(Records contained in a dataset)
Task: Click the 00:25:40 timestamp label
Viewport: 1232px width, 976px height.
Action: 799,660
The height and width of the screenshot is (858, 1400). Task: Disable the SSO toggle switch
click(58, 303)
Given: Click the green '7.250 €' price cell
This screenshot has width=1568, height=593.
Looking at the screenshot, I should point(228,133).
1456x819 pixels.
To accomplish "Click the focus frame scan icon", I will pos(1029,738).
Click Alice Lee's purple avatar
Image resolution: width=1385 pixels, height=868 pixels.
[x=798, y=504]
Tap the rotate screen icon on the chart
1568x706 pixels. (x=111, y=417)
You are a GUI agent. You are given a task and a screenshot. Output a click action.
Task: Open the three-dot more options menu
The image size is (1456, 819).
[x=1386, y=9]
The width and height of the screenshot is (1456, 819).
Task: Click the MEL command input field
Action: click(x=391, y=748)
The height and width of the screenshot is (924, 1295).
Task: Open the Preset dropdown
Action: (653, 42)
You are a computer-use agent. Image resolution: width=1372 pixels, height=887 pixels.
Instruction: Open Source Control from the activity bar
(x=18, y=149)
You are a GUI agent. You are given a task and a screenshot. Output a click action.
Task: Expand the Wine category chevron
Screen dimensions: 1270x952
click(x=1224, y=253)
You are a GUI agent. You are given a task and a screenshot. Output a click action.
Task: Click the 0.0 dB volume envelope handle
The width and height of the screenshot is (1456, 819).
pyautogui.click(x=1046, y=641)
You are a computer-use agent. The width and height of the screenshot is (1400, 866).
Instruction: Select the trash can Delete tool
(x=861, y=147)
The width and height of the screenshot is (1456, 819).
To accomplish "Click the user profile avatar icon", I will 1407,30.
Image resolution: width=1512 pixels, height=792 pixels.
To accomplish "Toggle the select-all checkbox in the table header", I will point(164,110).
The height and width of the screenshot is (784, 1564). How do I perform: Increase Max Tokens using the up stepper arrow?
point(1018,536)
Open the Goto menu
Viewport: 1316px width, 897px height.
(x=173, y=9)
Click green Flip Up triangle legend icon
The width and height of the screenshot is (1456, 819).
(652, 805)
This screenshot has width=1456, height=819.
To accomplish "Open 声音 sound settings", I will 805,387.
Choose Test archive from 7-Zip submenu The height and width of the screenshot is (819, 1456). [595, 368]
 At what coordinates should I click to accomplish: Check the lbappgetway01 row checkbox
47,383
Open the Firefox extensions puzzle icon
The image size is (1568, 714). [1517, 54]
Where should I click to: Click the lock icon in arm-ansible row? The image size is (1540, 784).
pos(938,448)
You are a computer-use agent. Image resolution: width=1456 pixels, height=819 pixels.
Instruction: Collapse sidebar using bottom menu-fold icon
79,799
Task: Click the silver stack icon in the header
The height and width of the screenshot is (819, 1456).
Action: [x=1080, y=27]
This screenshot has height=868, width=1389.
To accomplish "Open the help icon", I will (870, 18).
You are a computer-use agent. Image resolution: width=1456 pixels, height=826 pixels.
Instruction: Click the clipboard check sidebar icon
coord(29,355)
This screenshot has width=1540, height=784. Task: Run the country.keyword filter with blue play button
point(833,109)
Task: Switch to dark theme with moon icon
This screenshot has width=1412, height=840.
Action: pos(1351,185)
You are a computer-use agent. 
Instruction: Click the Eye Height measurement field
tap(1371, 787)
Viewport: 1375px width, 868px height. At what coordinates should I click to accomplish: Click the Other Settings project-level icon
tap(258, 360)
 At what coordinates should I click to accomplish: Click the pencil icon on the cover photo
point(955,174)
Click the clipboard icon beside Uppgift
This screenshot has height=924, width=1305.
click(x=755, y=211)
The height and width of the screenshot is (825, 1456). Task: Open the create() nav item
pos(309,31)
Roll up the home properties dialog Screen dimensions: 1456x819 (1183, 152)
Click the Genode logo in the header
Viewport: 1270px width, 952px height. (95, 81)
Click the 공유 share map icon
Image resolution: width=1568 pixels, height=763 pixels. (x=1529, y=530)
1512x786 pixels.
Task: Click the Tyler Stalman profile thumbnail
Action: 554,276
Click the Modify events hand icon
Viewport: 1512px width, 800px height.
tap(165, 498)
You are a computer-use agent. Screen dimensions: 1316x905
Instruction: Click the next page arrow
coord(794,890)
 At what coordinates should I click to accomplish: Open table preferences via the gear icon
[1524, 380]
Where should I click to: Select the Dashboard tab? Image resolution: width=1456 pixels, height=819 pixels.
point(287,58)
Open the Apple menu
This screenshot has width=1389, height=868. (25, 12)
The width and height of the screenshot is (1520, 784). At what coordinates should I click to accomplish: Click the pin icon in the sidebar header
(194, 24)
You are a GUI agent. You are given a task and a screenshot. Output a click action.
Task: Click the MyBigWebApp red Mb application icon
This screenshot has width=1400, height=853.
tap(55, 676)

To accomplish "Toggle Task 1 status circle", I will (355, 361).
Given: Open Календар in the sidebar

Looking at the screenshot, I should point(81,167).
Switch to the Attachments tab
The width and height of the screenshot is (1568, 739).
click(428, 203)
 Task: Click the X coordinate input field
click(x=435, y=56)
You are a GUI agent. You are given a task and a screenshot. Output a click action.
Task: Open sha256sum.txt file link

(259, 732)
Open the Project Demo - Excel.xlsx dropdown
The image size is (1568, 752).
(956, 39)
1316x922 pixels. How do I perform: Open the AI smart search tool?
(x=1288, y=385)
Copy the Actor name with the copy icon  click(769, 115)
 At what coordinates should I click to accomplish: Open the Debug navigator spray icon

◆ **Problem to work on**
Print only these lines, please. They run from the start of the entries above to the line containing "1456x819 pixels.", both ends included, and must match exactly.

◆ **Task output**
Task: Click the 00:25:40 timestamp label
Viewport: 1232px width, 976px height.
Action: 799,660
The height and width of the screenshot is (858, 1400). Task: Disable the SSO toggle switch
click(58, 303)
Given: Click the green '7.250 €' price cell
This screenshot has width=1568, height=593.
Looking at the screenshot, I should point(228,133).
1456x819 pixels.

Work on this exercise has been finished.